三重県松阪市の「松阪中央総合病院」(玉置久雄院長)で今年1月ごろ、医師が抗ガン剤の量を誤って多めに指示し、男性患者が数日後に死亡していたことが、1日わかった。同県警が業務上過失致死の疑いで調べている。
 
県警などによると、同病院に入院していた県内の男性患者に対し、医師が誤って抗ガン剤の投薬量を多く指示。男性は数日後、呼吸不全で死亡した。同病院は遺族に謝罪するとともに、院内の医療安全委員会で調査を進めている。
 
同病院は男性の死亡後、松阪署に届け出。県警は司法解剖を行い、薬の投与量と死亡との因果関係などを調べている。
(抗ガン剤の量を間違え男性患者死亡)


化学療法剤の用量については投与する際に難しいところがあります。少なすぎれば腫瘍に効果が無く、多すぎれば患者が耐えられない毒性(副作用や好中球減少症 neutropenia)が発現してしまいます。 そのために多くの病院では用量や毒性の補正のガイダンスとなる詳細な「投薬計画 (dosing schemes)」を作成し、それに沿って投与します。

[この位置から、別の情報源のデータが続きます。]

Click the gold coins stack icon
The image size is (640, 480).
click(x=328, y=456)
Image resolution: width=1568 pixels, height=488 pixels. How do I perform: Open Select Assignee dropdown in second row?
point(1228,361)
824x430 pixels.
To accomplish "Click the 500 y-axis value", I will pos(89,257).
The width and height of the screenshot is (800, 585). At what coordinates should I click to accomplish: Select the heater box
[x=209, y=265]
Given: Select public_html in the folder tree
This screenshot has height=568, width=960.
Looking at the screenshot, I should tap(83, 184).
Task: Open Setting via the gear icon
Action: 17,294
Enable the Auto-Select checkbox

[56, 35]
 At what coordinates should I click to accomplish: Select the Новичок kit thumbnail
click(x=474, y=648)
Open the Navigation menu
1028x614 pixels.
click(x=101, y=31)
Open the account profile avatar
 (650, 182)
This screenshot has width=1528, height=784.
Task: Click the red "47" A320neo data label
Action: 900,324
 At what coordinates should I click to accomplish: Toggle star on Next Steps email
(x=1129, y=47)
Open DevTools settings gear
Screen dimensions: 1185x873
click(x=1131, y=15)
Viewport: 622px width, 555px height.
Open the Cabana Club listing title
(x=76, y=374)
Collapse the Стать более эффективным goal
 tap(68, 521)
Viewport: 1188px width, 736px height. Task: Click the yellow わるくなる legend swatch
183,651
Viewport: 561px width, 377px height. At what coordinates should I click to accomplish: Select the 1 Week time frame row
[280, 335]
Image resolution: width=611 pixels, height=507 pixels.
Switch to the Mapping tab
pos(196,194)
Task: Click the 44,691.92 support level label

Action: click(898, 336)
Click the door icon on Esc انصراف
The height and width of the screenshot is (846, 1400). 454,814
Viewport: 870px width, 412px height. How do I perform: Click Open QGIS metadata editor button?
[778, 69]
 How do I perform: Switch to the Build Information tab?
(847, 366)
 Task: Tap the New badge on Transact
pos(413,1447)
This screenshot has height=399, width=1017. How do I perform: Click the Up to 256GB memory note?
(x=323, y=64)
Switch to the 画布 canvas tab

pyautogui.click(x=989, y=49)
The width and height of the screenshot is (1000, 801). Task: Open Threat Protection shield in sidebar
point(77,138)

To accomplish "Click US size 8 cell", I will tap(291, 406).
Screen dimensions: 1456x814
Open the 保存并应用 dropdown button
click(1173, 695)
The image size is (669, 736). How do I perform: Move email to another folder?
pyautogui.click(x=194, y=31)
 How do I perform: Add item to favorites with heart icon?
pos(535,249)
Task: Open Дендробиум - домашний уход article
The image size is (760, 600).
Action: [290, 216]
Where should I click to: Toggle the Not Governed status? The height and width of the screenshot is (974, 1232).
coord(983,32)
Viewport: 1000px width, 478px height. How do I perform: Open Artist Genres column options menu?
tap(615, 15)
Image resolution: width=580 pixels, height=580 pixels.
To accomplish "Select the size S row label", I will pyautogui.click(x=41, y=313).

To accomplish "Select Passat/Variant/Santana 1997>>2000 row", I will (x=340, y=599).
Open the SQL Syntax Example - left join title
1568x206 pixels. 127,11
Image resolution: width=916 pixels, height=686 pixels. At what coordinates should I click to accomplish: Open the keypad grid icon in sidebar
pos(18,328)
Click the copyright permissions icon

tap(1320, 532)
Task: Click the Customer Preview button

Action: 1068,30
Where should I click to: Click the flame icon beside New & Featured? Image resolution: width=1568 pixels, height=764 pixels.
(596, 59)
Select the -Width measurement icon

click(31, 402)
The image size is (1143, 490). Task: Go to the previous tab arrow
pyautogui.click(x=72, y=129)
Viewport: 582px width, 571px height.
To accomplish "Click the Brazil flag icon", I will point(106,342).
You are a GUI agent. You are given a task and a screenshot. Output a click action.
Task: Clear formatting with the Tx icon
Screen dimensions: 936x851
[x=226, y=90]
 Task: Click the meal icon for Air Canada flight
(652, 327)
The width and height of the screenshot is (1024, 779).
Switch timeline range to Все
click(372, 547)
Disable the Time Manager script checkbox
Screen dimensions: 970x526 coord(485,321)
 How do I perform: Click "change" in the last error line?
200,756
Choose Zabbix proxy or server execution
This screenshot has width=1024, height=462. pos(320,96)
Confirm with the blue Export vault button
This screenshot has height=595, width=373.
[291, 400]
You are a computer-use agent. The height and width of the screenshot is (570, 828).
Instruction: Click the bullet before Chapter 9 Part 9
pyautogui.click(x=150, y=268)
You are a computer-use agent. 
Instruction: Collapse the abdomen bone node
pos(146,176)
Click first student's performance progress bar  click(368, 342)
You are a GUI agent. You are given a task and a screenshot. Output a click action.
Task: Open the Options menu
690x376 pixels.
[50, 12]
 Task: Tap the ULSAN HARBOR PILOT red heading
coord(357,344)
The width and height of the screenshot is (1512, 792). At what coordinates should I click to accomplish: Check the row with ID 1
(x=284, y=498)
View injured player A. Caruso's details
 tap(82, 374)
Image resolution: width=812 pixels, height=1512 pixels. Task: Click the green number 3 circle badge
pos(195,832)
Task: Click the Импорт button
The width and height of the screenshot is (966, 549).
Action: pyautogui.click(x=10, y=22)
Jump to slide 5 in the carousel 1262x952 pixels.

多くの場合には、患者の体表面積値 (body surface area, BSA) で用量を補正します。体表面積値は身長と体重から計算で求めた、体容積の概算値です。普通BSA値は、実際に計測するよりも、計算するか数表 (nomogram) を使って計算します。

こうした投薬計画をしっかりと考えても、ヒューマンエラーによって、「誤って多く投与してしまった」ということが起こりうる、という怖さがあります。薬の管理をしている部門とのしっかりとした連携をすることによって、こうしたエラーを未然に防ぐことが重要であると思われます。